◆ To do ◆
When the line containing "サイトポリシー (113, 2504)" appears in the data below, begin copying there and stop only after the line containing "Image resolution: width=390, height=1500.".

(Stored data)
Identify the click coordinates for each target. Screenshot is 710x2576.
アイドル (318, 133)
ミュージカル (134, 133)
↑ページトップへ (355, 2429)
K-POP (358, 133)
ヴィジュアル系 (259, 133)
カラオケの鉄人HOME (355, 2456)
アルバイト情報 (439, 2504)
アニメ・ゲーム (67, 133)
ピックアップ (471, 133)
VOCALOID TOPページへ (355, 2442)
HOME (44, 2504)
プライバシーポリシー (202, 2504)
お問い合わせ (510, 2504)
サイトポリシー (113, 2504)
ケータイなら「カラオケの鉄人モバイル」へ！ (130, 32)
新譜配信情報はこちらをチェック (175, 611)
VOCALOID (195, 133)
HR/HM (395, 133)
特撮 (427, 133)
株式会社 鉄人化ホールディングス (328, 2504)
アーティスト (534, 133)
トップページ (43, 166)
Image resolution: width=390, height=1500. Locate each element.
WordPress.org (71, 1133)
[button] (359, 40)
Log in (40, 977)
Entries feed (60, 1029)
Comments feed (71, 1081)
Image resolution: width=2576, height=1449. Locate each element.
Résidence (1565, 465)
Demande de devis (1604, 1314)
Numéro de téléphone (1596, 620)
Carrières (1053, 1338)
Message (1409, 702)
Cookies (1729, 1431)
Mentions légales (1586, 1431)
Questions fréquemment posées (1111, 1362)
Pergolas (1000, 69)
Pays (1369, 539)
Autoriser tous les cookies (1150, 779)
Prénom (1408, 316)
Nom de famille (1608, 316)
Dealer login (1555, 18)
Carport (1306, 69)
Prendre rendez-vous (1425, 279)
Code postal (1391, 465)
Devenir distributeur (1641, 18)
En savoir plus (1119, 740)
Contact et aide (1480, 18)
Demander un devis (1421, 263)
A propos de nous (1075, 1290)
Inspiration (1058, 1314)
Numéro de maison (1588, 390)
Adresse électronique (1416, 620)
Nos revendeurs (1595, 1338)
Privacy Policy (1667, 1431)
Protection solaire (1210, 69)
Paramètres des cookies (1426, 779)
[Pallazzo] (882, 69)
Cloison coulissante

◆ Task response ◆
サイトポリシー (113, 2504)
ケータイなら「カラオケの鉄人モバイル」へ！ (130, 32)
新譜配信情報はこちらをチェック (175, 611)
VOCALOID (195, 133)
HR/HM (395, 133)
特撮 (427, 133)
株式会社 鉄人化ホールディングス (328, 2504)
アーティスト (534, 133)
トップページ (43, 166)
Image resolution: width=390, height=1500. Locate each element.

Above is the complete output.